I recently got another story published— exciting as usual. This time though, I learned a bit of a lesson. The first idea of it was that this 15 year plan had been finalized for the Big Muddy Wildlife and Fish Refuge and I should process the document to see what was in store for Columbia. Soon after doing that and talking to my befuddled editor, I realized that something like that wasn’t really a story. I had burned a lot of time and effort into writing a bland, uninteresting, confusing and useless story. After shaking off that realization, I deleted it, rewrote it in terms that someone might actually be interested in and called my source again. Reworking it in its entirety was somewhat cleansing– this shorter, more specific article felt a lot better than my earlier mess of jargon. I know I won’t ever completely shake it away, but I kind of see reporting through a haze. My judgement is still kind of shaky and unsure and I’m almost never sure of where to go with an idea. But this story cleared away a little bit of that haze. I got a few conclusions:
- I really, really want to write research-based stories. Just dive into 800 pages of jargon and nonsense to try and find something good. Really lose myself in it and truly understand it.

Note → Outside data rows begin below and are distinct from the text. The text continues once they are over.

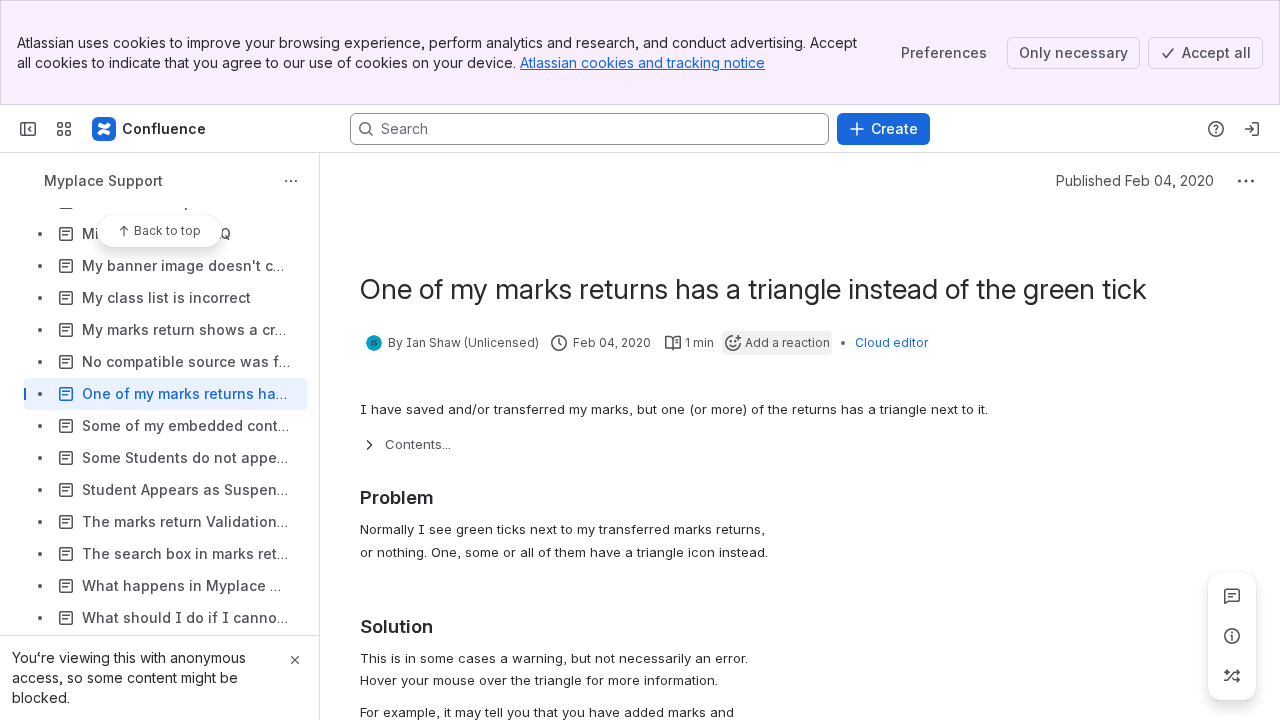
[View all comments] (1232, 596)
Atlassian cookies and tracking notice (642, 62)
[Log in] (1252, 129)
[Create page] (1232, 676)
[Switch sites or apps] (64, 129)
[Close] (295, 660)
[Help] (1216, 129)
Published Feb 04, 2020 (1135, 180)
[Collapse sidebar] (28, 129)
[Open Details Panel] (1232, 636)
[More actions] (291, 181)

- The way I want to write is not the priority. The right way to write is the priority; tongue-twister or not, my vanity and comfort have to come behind the story. Not my story– the story. Columbia’s story, the residents’ story.
Learning is hard. I’m not good at it. I’m not quick to understand or question a lot of the time. But I got a nice piece of the journalism puzzle with the story and I’m going to hold on to it.